*Goal of the exercise*.
Your answer must be an exact repeat of the lines from the one containing "Instruction: Click the" through the last line of the records, both included, with no pictures.

Stored data:
* * * * *

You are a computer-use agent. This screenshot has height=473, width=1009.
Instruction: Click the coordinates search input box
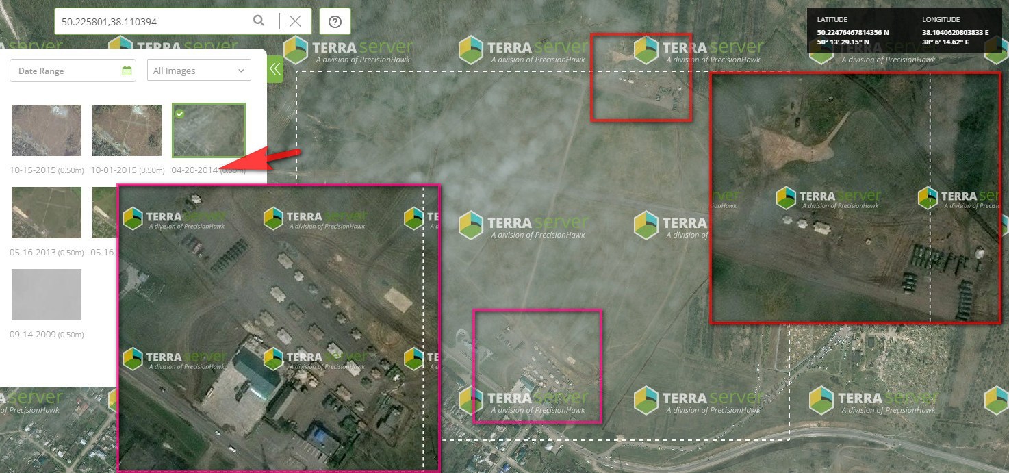154,22
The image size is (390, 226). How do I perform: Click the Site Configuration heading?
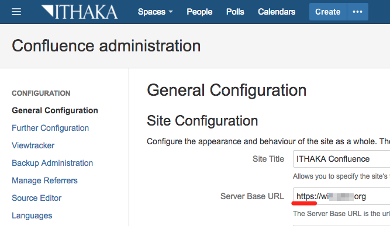(202, 121)
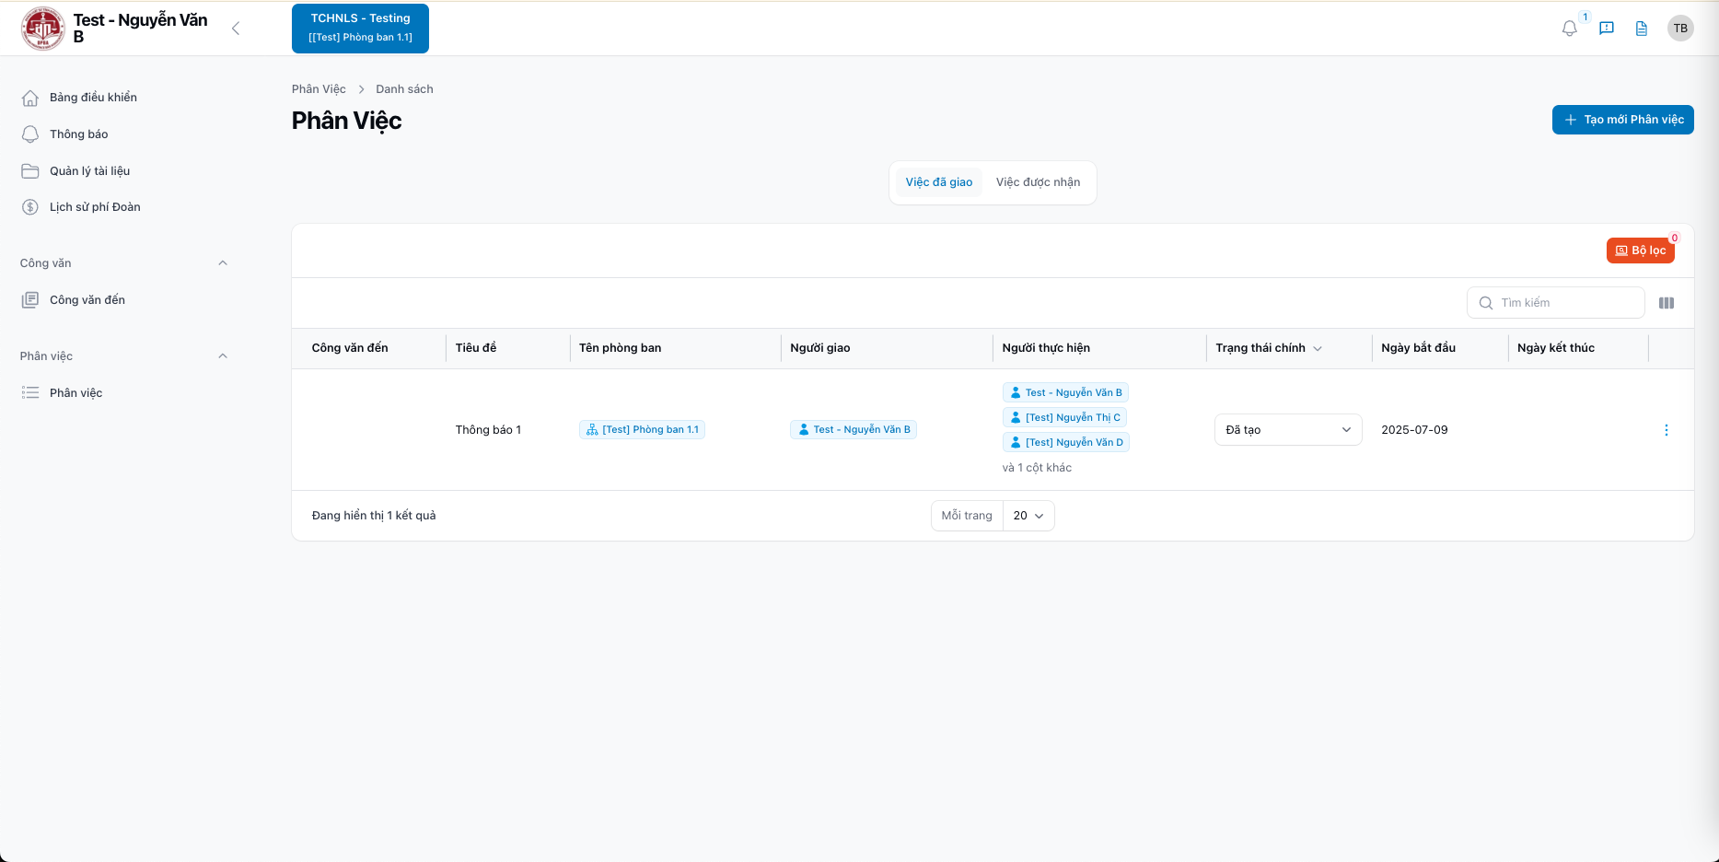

* * * * *

*Written reply*.
Instruction: Click the coordinates search input box
154,22
The image size is (390, 226). How do I perform: Click the Site Configuration heading?
(202, 121)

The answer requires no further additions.